Sketch of this in wit form:

package common:formula@0.0.1;

interface types {
  type %string = string;
  type boolean = bool;
  type float = f64;
  type int = s64;
  type buffer = list<u8>;

  resource entity {}
  resource state {}

  variant scalar {
    null,
    %string(%string),
    boolean(boolean),
    buffer(buffer),
    float(float),
    int(int),
    entity(entity),
  }

  record datum {
    attribute: string,
    value: scalar,
    cause: entity,
    entity: entity,
  }

  record entity-range-query {
    entity: entity,
    attribute: option<string>,
    value: option<scalar>,
  }

  record attribute-range-query {
    entity: option<entity>,
    attribute: string,
    value: option<scalar>,
  }

  record value-range-query {
    entity: option<entity>,
    attribute: option<string>,
    value: scalar,
  }

  variant range-query {
    entity(entity-range-query),
    attribute(attribute-range-query),
    value(value-range-query),
  }

  variant instruction {
    assert(scalar),
    retract(scalar),
    %import(scalar),
  }
}

world virtual-module {
  use types.{scalar, datum, instruction, state, range-query};
  import types;

  export set-source: func(source: string) -> result<_, string>;

  export init: func(input: list<tuple<string, scalar>>) -> result<tuple<state, range-query>, string>; 
  export step: func(state: state, datums: list<datum>) -> result<tuple<state, list<tuple<string, instruction>>>, string>;
  export end: func(state: state) -> result<list<tuple<string, instruction>>, string>;
}
Gozala commented 14 hours ago

I have being thinking that along with PUT request to install subscription queries we could also allow installing user defined relations a.k.a formulas into the system. I'm thinking something along the lines of PUT with a following payload would do the trick

{
    formula: {
       http: {
          url: "http://localhosh:8080/"
          headers: {
              content-type: 'application/vnd.ipld.dag-json'
              accept: 'application/vnd.ipld.dag-json'
          }
       }
    }
}

Where provided URL would be expected to provide following routes

POST init/
PATCH step/
PATCH end/

I would expect that things to get encoded in dag-json because:

  1. Currently entities are represented as IPLD links
  2. We'd need support for bytearrays that dag-json specifies

Alternatively we could support dag-cbor, although in practice I find it's harder to debug / inspect such systems and I think we could always adopt it in the future.

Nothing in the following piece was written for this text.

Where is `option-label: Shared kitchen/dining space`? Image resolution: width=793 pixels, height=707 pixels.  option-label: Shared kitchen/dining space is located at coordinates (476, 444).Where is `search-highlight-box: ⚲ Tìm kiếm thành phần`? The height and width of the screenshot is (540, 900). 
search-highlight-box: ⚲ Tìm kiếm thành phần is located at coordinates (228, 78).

Gozala commented 14 hours ago

Considering over HTTP formulas I think it would make sense to change interface to keep it simpler there. I think solana made a right design choices by defining ABI in terms of binary transactions in that spirit I would propose modified interface.

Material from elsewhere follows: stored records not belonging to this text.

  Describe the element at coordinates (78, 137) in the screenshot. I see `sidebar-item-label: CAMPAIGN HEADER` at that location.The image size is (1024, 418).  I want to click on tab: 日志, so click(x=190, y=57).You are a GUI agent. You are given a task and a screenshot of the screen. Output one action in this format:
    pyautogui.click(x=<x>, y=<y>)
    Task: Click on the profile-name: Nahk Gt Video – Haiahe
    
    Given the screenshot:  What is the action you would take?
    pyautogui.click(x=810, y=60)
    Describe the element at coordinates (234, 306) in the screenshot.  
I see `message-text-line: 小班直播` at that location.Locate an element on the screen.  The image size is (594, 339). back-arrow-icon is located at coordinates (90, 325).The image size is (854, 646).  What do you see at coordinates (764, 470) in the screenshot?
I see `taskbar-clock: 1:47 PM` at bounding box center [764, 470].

interface Session<State> {
  state: State
  query: RangeQuery
}

interface Update<State> {
   state: State
   effect: Instruction[]
}

interface Patch<State> {
   state: State
   datums: Datum[]
}

interface Formula<State> {
   init(input: Record<string, Scalar>): Session<State>
   step(input: Patch<State>): Update<State>
   end(input: Patch<State>):  Update<State>
}
seefeldb commented 13 hours ago

Can we add a small layer of indirection here by introducing content handlers, including one for HTTP and one for WebAssembly? But also for JS or Python or so, where the isolation method is defined separately? This will become more important as we described how a formula is defined, where it comes from, etc.

The above could work, though it would help me to spell out how exactly the common case of a simple transformation would look like, and maybe how a reducer would look like, for something written in JS (assuming some amount of TBD sugar).